While serving as archbishop of Buenos Aires, Francis endorsed civil unions for gay couples as an alternative to same-sex marriages. However, he had never come out publicly in favour of legal protections for civil unions as pope.

One of Francis’ top communications advisers, the Rev Antonio Spadaro, insisted the pope’s comments were old news, saying they were made during a May 2019 interview with Mexican broadcaster Televisa.

“There’s nothing new because it’s a part of that interview,” the Rev Spadaro told the Associated Press after the premiere. “It seems strange that you don’t remember.”

But Televisa did not air those comments when it broadcast the interview – nor did the Vatican when it put out its recordings of it. The broadcaster has not commented on the intrigue.

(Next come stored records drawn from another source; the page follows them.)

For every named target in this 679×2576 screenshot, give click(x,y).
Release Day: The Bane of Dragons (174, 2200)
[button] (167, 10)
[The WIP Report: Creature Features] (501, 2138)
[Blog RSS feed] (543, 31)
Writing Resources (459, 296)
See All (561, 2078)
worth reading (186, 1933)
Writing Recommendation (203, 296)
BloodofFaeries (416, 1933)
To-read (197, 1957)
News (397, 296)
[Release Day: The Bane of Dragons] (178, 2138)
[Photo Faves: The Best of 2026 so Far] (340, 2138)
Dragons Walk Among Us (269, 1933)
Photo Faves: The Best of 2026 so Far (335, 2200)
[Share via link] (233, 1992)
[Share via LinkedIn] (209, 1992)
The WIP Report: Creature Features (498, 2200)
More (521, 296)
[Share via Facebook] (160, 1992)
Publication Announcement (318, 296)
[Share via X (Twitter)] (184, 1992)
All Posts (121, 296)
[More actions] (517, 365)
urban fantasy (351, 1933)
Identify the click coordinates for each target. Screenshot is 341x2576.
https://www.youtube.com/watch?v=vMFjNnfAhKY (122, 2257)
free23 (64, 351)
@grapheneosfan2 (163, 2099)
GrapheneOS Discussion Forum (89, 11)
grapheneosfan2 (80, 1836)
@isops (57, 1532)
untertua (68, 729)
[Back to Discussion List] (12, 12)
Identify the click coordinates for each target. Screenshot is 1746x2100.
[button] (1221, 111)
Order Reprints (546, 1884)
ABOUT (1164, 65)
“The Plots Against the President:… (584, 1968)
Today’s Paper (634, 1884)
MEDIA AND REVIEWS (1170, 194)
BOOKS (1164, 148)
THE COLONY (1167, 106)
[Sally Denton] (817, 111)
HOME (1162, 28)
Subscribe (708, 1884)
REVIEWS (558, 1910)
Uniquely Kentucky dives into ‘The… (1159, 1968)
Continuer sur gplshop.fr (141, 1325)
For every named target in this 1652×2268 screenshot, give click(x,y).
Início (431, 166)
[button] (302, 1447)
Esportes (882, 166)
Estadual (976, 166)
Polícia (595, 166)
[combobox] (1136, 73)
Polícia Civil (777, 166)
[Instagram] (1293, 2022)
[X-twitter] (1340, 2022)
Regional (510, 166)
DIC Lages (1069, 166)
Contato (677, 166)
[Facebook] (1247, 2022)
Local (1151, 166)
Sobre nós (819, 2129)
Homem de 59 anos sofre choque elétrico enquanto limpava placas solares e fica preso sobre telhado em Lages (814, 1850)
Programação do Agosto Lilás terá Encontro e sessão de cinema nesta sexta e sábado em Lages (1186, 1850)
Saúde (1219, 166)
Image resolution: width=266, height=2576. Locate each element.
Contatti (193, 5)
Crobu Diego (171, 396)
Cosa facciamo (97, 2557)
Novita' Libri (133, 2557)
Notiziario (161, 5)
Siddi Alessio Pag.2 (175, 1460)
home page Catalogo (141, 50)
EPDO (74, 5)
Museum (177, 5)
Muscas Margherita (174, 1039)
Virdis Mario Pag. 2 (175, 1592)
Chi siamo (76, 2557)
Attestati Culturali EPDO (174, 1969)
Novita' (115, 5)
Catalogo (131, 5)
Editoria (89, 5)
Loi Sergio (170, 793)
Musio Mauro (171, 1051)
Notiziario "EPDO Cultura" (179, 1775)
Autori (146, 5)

The Vatican frequently edits the pope in official transcripts and videos, especially when he speaks on sensitive issues. Yet another version of the footage was apparently available in the Vatican archives, which were opened to filmmaker Evgeny Afineevsky.

Televisa has not confirmed that the comments were made during its interview, but the scene of the documentary is identical to the Televisa interview, including the yellow background, a chair in the corner and slightly off-centre placement of the chain of Francis’ pectoral cross.

The official 2019 Vatican News transcript of that interview, as well as the official Vatican edit, contains no such comment on the need for legal protections for civil unions. The official edit does include his comments on the need for gay people to feel they are part of a family, as he has said previously.

Further muddying the waters is the fact that Afineevsky, when pressed by reporters, said the pope made the comments to him directly, through a translator, but declined to say when.

When AP interviewed Afineevsky on October 14, the director was asked if he realised at the time that Francis’ comments were going to grab headlines.

Director Evgeny Afineevsky is awarded with the Kineo Movie for Humanity award at the Vatican (AP)

Afineevsky dodged the question about the origin of the quote and seemed to not appreciate its significance. But he said that he hoped journalists would take more away from the film.

“If journalists will be focusing on this movie only on that, then it will be a pity,” he said. “But I think that’s one of the issues that our world needs to understand, that we’re all equal.”

The head of the Vatican communications branch, Paolo Ruffini, refused to speak to reporters who attended an award ceremony Thursday in the Vatican gardens for Afineevsky, and the director himself kept his distance.

The Catholic Church teaches that gay people must be treated with dignity and respect but that homosexual acts are “intrinsically disordered”. A 2003 document from the Vatican’s doctrine office stated the church’s respect for gay people “cannot lead in any way to approval of homosexual behaviour or to legal recognition of homosexual unions”.

Doing so, the Vatican reasoned, would not only condone “deviant behaviour,” but create an equivalence to marriage, which the church holds is an indissoluble union between man and woman.

That document was signed by the then-prefect of the office, Cardinal Joseph Ratzinger, the future Pope Benedict XVI and Francis’ predecessor.

Afineevsky, who is gay, had expressed surprise after the premiere that the pope’s comments had created such a stir, saying Francis was not trying to change doctrine but was merely expressing his belief gay people should enjoy the same rights as heterosexuals.